July 23, 2024

686 CrowdStrike: A Look Back

Uncle Marv discusses the recent CrowdStrike incident that caused widespread computer outages due to a faulty sensor configuration update. He emphasizes the importance of disaster recovery and business continuity planning, rapid response, and communication. Marv also shares his personal experience dealing with a problematic HP system and a sudden staff resignation. Additionally, he provides updates on his upcoming attendance at ASCII Edge and encourages listeners to support the podcast through Amazon affiliate links.

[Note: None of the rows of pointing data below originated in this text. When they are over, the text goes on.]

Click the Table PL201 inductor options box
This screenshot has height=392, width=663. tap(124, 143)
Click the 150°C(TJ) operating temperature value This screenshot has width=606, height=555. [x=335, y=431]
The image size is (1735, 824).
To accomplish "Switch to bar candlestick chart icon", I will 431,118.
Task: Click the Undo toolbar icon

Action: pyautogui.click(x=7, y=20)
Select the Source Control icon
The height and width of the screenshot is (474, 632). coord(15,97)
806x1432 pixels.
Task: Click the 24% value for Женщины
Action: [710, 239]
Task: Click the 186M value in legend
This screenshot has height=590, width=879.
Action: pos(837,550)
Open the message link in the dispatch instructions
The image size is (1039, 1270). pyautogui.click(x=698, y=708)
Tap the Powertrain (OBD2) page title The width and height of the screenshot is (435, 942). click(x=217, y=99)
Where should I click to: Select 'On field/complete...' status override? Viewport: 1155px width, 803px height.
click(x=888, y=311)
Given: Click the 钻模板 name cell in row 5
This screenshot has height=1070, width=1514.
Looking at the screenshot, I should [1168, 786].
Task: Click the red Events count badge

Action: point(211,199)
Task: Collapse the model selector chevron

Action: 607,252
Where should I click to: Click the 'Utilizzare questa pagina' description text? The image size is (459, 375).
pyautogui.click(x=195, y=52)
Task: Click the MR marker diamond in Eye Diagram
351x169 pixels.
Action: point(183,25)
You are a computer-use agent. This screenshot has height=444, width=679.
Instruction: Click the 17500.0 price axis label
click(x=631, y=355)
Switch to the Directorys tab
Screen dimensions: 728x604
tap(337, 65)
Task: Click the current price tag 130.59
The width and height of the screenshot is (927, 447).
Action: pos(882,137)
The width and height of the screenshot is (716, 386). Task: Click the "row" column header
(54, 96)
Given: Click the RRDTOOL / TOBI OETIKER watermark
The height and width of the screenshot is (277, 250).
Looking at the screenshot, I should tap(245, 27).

Uncle Marv kicks off the episode by acknowledging the sponsor, SuperOps, and dives into the major news of the CrowdStrike incident. A faulty sensor configuration update from CrowdStrike led to widespread computer outages affecting about 8.5 million Windows machines globally. Marv explains how he managed client concerns and highlights the critical need for robust disaster recovery strategies and business continuity planning.

He underscores the importance of having a comprehensive crisis response plan and testing it regularly to ensure effectiveness. Marv also praises the IT community for their rapid response and effective communication during the incident, noting the collaborative efforts across various platforms and peer groups.

Marv shares his personal weekend ordeal with a new HP system that repeatedly blue-screened at a client's site but worked fine in his office. After troubleshooting, he discovered a faulty NVIDIA T1000 add-in card was the culprit. He also recounts the sudden resignation of a staff member, CJ, and the ensuing challenges due to the lack of communication from the client.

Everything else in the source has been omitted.